Directive a:
Answer these questions from the passage below on Soviet space culture, one answer per line, marked the same way:
(i) Which two other points of comparison from the 1930s does the passage mention?
(ii) At which university is Anindita Banerjee an Associate Professor?
(iii) What award did her book win?

Text block:
The fourth and final point is an echo of the “What-makes-it-Russian” notion from above: What is about the upsurge of cosmic enthusiasm in Soviet culture that is at heart a story about popular/populist campaigns in Soviet history rather than about space? There are other points of comparison here–for example, Arctic exploration and aviation heroics in the 1930s–that cultivated similar discourses, about the vanguard power of the Soviet state to break new frontiers of time and space, about its ability to inspire generations of young Soviet citizens, and to advertise the prowess of the Soviet state abroad. What can we, then say, about all this activity, particularly in relation to other popular campaigns to mobilize the population that were state-identified but had their own dynamics and unintended trajectories.
With that, let me briefly introduce the group of scholars who are participating in this conversation.
Anindita Banerjee is Associate Professor of Comparative Literature at Cornell University. She is a member of the Institute for European Studies, the South Asia Program, and the Visual Studies Program, and a fellow of the Atkinson Center for a Sustainable Future at Cornell. Her research explores the interfaces between techno-scientific, cultural, and social imaginations across Russia, Eurasia, and the Indian subcontinent. She is particularly interested in science fictional literature and media, which play a crucial role in negotiating trans-local practices and global understandings of modernity. The subject is explored at length in her book, We Modern People: Science Fiction and the Making of Russian Modernity (Wesleyan University Press, 2012), which won the first Science Fiction and Technoculture Studies book award.

Dataset:
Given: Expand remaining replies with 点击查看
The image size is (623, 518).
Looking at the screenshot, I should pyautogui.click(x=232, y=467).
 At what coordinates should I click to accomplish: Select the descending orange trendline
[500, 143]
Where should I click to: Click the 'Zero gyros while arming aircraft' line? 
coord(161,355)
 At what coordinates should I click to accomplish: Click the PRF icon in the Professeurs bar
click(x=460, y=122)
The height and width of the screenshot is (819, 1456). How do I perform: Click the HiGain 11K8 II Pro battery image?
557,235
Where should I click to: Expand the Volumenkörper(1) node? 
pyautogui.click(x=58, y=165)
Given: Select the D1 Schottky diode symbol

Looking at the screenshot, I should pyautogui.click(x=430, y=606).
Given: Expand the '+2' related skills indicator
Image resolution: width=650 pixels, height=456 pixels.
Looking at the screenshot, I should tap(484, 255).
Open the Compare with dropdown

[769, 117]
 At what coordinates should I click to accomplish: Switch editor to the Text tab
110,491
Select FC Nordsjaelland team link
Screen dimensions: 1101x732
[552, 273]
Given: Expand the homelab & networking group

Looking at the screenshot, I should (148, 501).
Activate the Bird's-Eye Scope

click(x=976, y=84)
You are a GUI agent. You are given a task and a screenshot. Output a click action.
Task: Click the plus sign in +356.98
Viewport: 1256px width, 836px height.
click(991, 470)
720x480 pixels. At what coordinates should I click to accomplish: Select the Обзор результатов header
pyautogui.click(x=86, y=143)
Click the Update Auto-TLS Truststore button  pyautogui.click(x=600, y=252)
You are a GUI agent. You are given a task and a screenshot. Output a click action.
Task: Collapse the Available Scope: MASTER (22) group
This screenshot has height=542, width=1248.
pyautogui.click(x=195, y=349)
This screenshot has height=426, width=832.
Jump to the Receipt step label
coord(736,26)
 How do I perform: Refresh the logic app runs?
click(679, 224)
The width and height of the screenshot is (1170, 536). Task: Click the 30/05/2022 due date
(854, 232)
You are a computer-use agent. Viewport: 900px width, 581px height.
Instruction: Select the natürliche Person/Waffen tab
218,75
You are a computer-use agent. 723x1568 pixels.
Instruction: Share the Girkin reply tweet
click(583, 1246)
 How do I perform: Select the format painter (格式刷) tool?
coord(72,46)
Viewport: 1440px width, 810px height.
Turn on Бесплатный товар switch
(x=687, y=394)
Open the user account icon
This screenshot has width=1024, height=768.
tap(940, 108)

Directive b: In the listing, take the lines from the line with "The height and" to the line with "click(991, 470)" and substitute "Unfold" for "Expand". Give back only those lines, with everything else unchanged.

Exercise result a:
(i) Arctic exploration and aviation heroics
(ii) Cornell University
(iii) The first Science Fiction and Technoculture Studies book award

Exercise result b:
The height and width of the screenshot is (819, 1456). How do I perform: Click the HiGain 11K8 II Pro battery image?
557,235
Where should I click to: Unfold the Volumenkörper(1) node? 
pyautogui.click(x=58, y=165)
Given: Select the D1 Schottky diode symbol

Looking at the screenshot, I should pyautogui.click(x=430, y=606).
Given: Unfold the '+2' related skills indicator
Image resolution: width=650 pixels, height=456 pixels.
Looking at the screenshot, I should tap(484, 255).
Open the Compare with dropdown

[769, 117]
 At what coordinates should I click to accomplish: Switch editor to the Text tab
110,491
Select FC Nordsjaelland team link
Screen dimensions: 1101x732
[552, 273]
Given: Unfold the homelab & networking group

Looking at the screenshot, I should (148, 501).
Activate the Bird's-Eye Scope

click(x=976, y=84)
You are a GUI agent. You are given a task and a screenshot. Output a click action.
Task: Click the plus sign in +356.98
Viewport: 1256px width, 836px height.
click(991, 470)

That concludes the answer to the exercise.